(WORK ORDER):
Taking the line that contains "Close the Add Provider Key dialog" as the first, copy each line exactly up to and including the last line below.

*** MATERIAL SUPPLIED Section Begins ***

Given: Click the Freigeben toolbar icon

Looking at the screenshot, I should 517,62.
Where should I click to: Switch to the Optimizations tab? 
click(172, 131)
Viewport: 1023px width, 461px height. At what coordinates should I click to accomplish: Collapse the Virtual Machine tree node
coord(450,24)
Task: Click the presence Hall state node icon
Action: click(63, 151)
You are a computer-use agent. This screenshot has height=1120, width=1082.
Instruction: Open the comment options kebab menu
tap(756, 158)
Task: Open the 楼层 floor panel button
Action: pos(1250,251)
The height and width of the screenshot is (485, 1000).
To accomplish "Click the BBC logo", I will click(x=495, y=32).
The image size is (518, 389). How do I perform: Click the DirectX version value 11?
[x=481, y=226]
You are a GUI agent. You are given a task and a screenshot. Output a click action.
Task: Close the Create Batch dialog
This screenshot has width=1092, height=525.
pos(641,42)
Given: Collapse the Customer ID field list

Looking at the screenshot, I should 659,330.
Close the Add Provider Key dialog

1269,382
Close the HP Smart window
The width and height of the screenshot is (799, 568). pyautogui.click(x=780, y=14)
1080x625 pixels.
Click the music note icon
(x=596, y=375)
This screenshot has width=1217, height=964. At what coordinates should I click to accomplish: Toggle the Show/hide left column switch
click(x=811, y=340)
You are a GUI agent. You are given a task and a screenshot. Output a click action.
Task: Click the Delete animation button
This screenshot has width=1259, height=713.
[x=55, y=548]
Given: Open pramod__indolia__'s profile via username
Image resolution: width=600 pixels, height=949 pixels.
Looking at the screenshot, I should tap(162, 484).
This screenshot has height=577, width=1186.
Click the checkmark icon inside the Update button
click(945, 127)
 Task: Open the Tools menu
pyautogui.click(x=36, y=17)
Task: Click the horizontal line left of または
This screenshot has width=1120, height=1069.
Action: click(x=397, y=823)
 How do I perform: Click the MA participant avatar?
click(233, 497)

*** MATERIAL SUPPLIED Section Ends ***

(EXPECTED ANSWER):
Close the Add Provider Key dialog

1269,382
Close the HP Smart window
The width and height of the screenshot is (799, 568). pyautogui.click(x=780, y=14)
1080x625 pixels.
Click the music note icon
(x=596, y=375)
This screenshot has width=1217, height=964. At what coordinates should I click to accomplish: Toggle the Show/hide left column switch
click(x=811, y=340)
You are a GUI agent. You are given a task and a screenshot. Output a click action.
Task: Click the Delete animation button
This screenshot has width=1259, height=713.
[x=55, y=548]
Given: Open pramod__indolia__'s profile via username
Image resolution: width=600 pixels, height=949 pixels.
Looking at the screenshot, I should tap(162, 484).
This screenshot has height=577, width=1186.
Click the checkmark icon inside the Update button
click(945, 127)
 Task: Open the Tools menu
pyautogui.click(x=36, y=17)
Task: Click the horizontal line left of または
This screenshot has width=1120, height=1069.
Action: click(x=397, y=823)
 How do I perform: Click the MA participant avatar?
click(233, 497)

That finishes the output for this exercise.